Shane Peter Burton has been struck off by the Court of Appeal in  NZCA 621 after being convicted on four charges of obtaining by deception.
Laying charges before the New Zealand Lawyers and Conveyancers Disciplinary Tribunal was not available to the Law Society, because Mr Burton did not hold a current practising certificate at the time of his offending. That meant there was no jurisdiction for a standards committee to inquire into the issue.
The Law Society therefore had to apply to the High Court for a strike off, which then had to refer the decision to the Court of Appeal.
Mr Burton was admitted on 11 October 2002. He last held a practising certificate in 2005. Between August 2011 and February 2012 Mr Burton worked as a recruitment consultant, specialising in the placement of legal candidates in local law firms.
In that capacity, he created false invoices for payments to be made into his own personal bank account rather than the company he worked for. In doing so, he fraudulently obtained a benefit of $105,776.
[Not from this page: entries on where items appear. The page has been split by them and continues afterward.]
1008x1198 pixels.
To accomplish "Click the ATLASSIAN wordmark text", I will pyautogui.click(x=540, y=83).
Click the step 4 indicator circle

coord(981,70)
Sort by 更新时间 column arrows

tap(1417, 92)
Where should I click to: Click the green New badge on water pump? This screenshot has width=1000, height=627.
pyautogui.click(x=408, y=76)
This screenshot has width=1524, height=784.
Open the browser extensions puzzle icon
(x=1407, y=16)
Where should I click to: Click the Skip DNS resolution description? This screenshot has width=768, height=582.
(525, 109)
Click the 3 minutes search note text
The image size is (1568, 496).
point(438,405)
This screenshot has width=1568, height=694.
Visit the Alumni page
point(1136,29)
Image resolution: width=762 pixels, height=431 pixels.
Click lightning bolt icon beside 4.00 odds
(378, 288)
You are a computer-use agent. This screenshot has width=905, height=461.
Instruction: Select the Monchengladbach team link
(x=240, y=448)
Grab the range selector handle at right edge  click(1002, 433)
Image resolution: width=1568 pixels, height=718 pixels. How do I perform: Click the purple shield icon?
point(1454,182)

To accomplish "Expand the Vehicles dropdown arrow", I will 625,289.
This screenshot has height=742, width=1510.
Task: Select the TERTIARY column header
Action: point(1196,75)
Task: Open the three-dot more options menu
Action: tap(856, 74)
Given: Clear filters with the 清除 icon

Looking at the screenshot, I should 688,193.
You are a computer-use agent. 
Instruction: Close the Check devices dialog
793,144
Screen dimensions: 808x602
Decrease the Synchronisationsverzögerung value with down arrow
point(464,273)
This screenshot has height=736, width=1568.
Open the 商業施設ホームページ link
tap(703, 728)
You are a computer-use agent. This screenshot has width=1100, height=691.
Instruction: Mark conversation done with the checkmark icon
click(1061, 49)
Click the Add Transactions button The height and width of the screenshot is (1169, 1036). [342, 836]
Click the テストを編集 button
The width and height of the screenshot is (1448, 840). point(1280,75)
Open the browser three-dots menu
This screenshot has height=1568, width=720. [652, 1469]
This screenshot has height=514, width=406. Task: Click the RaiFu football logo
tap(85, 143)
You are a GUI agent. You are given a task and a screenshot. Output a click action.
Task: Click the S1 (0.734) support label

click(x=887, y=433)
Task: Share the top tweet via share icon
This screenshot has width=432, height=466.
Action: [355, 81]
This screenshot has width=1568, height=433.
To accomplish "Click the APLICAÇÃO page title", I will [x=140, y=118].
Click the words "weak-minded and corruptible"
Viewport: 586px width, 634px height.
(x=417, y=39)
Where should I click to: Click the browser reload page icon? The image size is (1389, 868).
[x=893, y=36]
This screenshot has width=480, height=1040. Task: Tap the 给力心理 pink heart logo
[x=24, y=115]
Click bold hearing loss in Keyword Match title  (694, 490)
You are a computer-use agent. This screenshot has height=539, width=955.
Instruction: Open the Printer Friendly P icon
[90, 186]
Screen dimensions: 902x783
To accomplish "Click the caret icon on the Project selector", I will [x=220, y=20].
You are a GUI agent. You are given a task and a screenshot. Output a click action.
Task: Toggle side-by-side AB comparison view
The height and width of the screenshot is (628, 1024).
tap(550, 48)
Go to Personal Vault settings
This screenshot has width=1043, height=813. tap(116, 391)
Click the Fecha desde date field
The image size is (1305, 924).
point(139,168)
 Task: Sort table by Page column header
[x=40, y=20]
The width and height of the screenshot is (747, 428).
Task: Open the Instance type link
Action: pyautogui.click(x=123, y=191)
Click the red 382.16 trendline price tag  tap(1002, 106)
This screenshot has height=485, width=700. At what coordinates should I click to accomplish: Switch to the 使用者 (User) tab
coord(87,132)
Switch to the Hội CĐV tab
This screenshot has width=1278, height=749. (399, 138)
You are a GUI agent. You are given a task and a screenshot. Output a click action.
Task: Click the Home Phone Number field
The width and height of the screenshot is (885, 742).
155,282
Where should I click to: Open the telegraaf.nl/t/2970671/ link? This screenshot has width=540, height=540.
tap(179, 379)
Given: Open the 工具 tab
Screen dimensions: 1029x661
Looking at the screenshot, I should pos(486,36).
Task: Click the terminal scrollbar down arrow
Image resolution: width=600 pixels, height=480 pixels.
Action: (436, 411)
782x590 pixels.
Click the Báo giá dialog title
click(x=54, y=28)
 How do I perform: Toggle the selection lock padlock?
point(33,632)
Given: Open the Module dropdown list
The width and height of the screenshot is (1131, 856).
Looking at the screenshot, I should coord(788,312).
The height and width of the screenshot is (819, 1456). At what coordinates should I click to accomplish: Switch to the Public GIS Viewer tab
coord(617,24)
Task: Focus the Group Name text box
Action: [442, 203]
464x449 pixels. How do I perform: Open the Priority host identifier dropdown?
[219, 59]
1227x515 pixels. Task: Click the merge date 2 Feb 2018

He was arrested at Auckland International Airport as he was attempting to leave the country.
After he pleaded guilty of four charges of obtaining by deception, Mr Burton was sentenced in the District Court on 19 November 2012 to six months’ home detention and ordered to pay reparation totalling $105,812.
In sentencing Mr Burton, the District Court Judge described the offending as “major, calculated and reasonably cunning”. He also described it as “… somewhat sophisticated, inevitably relying on the trust of all concerned …”
“As an employee he owed a duty to his employer to act in their best interests. Not only did he breach that duty of good faith but, through his actions, he caused considerable embarrassment to his employers and, no doubt, damage to their reputation within the legal community,” Justice Simon Moore said in his High Court decision,  NZHC 2737.
“Given the gravity of the offending and, in particular, the gross breach of trust involved, I am of the view that this is a proper case in which to make an order striking Mr Burton’s name off the roll on the grounds he is not a fit and proper person to be a practitioner.”
Justice Moore said that in his opinion the Law Society’s application ought to be granted. “Accordingly, the application that Mr Burton’s name be struck off the roll of barristers and solicitors is reserved for the consideration of the Court of Appeal.”
Justice Moore also awarded costs to the Law Society.
In the Court of Appeal, Justices Tony Randerson, Rhys Harrison and Lynton Stevens said they agreed with Justice Moore, for the reasons he gave, that a strike off order was appropriate, and made the order.
The judgment also noted that Mr Burton had informed the Court Registrar that he was content for the application to be heard on the papers and that he would not be contesting it.